Representative Language Generation
Charlotte Peale, Vinod Raman, Omer Reingold
TL;DR
The paper introduces representative generation, a framework extending language generation in the limit to ensure outputs reflect the training-data group proportions and to mitigate bias and mode collapse. It defines the group-structured objective through α-representativeness and introduces the group closure dimension GC_α(H, 𝔄) to characterize when rep uniform generation is feasible, proving tight necessary-and-sufficient conditions for finite GC_α. It also extends results to representative non-uniform generation and representative generation in the limit, including both information-theoretic guarantees for countable hypothesis classes and a negative computability result showing membership-query-only methods cannot achieve limit-representation in full generality. The work connects to fairness notions and breadth concepts, and outlines future directions for richer, dynamic group collections and other distance measures, providing a rigorous foundation for designing more diverse and representative generative models.
Abstract
We introduce "representative generation," extending the theoretical framework for generation proposed by Kleinberg et al. (2024) and formalized by Li et al. (2024), to additionally address diversity and bias concerns in generative models. Our notion requires outputs of a generative model to proportionally represent groups of interest from the training data. We characterize representative uniform and non-uniform generation, introducing the "group closure dimension" as a key combinatorial quantity.

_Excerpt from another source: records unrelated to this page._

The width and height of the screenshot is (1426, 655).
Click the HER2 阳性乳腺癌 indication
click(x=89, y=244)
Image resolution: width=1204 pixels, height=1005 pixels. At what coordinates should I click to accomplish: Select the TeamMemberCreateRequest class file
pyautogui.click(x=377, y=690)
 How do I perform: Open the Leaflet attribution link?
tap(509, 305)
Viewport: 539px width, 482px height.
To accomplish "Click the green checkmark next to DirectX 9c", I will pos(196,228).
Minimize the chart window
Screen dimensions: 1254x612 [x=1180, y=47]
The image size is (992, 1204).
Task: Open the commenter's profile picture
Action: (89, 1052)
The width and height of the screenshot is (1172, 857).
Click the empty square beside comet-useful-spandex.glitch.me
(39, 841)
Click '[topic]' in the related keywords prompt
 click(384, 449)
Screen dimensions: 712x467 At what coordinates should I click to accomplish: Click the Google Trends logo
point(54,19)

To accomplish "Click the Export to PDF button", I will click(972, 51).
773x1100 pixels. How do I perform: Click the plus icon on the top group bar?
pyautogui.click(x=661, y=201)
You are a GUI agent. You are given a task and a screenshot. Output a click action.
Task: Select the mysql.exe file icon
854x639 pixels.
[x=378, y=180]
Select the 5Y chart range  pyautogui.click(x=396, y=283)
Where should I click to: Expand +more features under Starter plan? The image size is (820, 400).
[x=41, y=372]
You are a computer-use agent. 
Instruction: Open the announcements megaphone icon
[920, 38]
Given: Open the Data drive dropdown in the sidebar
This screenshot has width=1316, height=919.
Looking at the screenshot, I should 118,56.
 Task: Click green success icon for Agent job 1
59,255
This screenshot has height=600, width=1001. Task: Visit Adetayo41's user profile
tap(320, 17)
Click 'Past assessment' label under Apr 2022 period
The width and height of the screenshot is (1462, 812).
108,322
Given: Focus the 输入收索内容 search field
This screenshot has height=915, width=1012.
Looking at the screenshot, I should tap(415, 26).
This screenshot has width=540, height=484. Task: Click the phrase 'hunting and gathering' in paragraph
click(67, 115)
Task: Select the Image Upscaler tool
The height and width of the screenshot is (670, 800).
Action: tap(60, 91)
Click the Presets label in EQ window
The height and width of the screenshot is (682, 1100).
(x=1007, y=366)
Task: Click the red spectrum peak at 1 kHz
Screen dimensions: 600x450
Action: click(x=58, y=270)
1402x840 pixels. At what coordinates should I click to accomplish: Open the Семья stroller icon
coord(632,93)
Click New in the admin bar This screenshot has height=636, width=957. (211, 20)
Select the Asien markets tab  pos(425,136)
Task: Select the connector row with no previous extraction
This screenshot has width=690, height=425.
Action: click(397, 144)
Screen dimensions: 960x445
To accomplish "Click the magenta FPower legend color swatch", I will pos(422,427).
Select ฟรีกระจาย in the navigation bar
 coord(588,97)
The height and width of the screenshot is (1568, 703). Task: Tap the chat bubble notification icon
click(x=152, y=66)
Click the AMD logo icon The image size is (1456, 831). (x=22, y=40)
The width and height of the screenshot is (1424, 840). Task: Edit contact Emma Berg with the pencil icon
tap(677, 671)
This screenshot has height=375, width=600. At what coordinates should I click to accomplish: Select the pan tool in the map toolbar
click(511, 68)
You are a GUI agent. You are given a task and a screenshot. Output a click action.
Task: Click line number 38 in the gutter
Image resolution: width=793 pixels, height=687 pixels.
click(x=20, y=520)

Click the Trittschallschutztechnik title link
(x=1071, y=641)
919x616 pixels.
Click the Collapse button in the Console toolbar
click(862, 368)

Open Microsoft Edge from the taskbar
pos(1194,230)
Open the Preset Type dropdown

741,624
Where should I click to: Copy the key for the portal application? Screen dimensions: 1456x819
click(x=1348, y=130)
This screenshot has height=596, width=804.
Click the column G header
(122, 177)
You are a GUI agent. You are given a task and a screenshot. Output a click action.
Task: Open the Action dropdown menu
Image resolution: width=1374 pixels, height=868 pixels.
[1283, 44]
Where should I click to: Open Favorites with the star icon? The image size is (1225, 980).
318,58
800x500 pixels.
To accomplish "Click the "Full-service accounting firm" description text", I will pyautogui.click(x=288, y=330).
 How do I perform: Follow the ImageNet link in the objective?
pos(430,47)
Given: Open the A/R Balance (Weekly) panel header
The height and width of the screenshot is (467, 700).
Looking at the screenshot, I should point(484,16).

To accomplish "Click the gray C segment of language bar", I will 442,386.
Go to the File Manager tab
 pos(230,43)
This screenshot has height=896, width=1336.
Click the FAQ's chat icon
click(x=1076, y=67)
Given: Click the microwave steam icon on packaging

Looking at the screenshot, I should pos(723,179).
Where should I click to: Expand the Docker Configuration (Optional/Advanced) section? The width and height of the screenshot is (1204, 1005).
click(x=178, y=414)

For representative generation in the limit, we analyze both information-theoretic and computational aspects, demonstrating feasibility for countably infinite hypothesis classes and collections of groups under certain conditions, but proving a negative result for computability using only membership queries. This contrasts with Kleinberg et al.'s (2024) positive results for standard generation in the limit. Our findings provide a rigorous foundation for developing more diverse and representative generative models.